KG Balakrishnan, the Chief Justice of [the Supreme Court of] India says about the general unrest and terror strikes in the country-

People should feel secure. They have a fundamental right to live in secure atmosphere where they should feel that their life and property are safe. That is the basis of democracy.

Indians don’t have a fundamental right to life or property. Indian politicians and the Supreme Court have managed to make the concept of rights irrelevant-

No person shall be deprived of his life or personal liberty except according to procedure established by law. (Fundamental right under Article 21)

No person shall be deprived of his property save by authority of law. (Plain vanilla right to property under Article 300A)

Who has the unlimited power to amend the constitution in a manner of their choosing and passing laws that they fancy? The politicians. Who watches on as this is being done? The judiciary.

Democracy by definition is the rule of the mob. So mobs – not security; not rights; not justice – are the basis of democracy.

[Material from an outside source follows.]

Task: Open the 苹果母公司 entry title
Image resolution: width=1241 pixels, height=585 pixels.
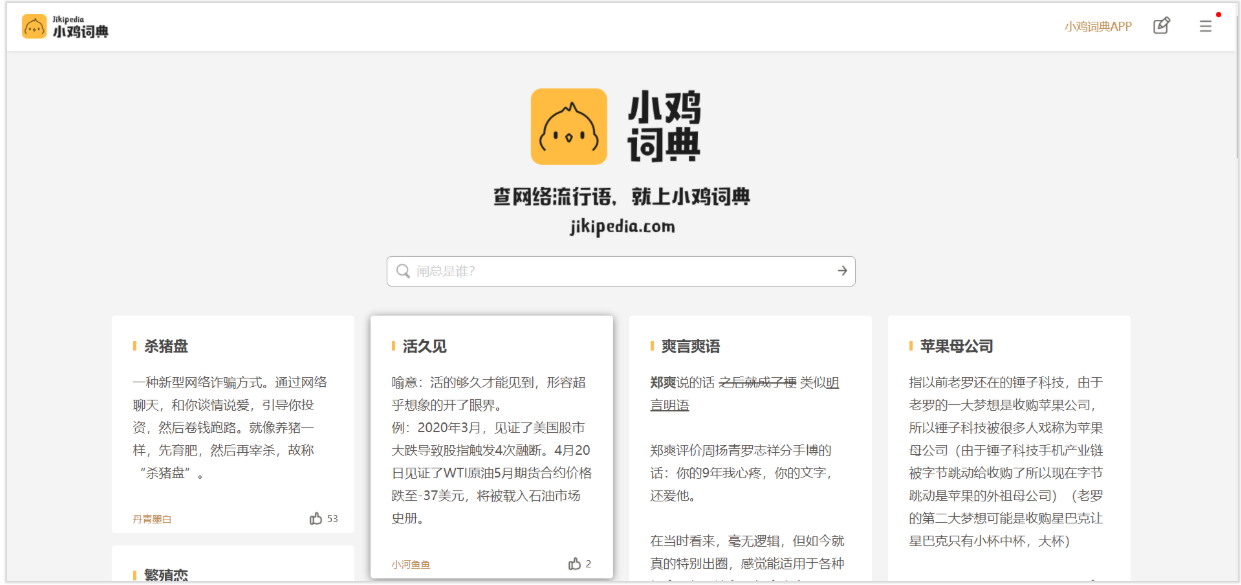Action: pos(956,346)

Presiding over the murder of freedom

Former Chief Justice of the Supreme Court of India, Y.V. Chandrachud passed away yesterday, and as is the case with any larger than life personality, eulogies flowed. While some newspapers did mention his indirect link to India’s darkest hour – the Emergency of 1975, others have cleanly swept it under the carpet. Perhaps they don’t want to relive those hours of their own history which saw them capitulate to Indira Gandhi. The Emergency gave her the power to rule by decree and she and her government used it to target her political opponents. Politicians in India, however, are hardly subject to shabby treatment even if they are enemies. As always, it was the common man who bore the brunt of the brutes in uniform – illegal detentions and all.

If there is one thing that can save people from a rabid government, it is a functioning judiciary and its unswerving belief in the most important guardian of individual freedom – the writ of habeas corpus. On 28th April, 1976, however, the Supreme Court of India abdicated its responsibility and threw the citizens of the country to the wolves, all in the name of upholding the constitution. It struck down the habeas corpus by declaring that no court could entertain any writ of habeas corpus as long as the Emergency was in effect. Y.V. Chandrachud was one of the five judges on the bench which passed this judgment. As is probably known, there was only one dissenter and that person was Justice H.R.Khanna who passed away a few months back.

Jos. Peter D ‘Souza had this to say in the PUCL Bulletin of June 2001-

28th April, 2001, we complete twenty-five years of this horrific day when four of the five senior most Judges of the Supreme Court of the world’s largest democracy could unabashedly declare that under those circumstances no one could seek the assistance of any court in India to try and save his liberty, life or limb threatened to be taken away by the State. A day, which produced a judgment so shameful that even Hitler would have blushed, had he the opportunity to peruse it!
- A.D.M. Jabalpur vs Shukla – When the Supreme Court struck down the Habeas Corpus

Chandrachud was not the Chief Justice at that time and he might have done a lot of good work before and after this judgment. Regardless of these facts, the judgment that killed freedom will always be attached to his name and will forever remain a black mark on the history of India’s Supreme Court.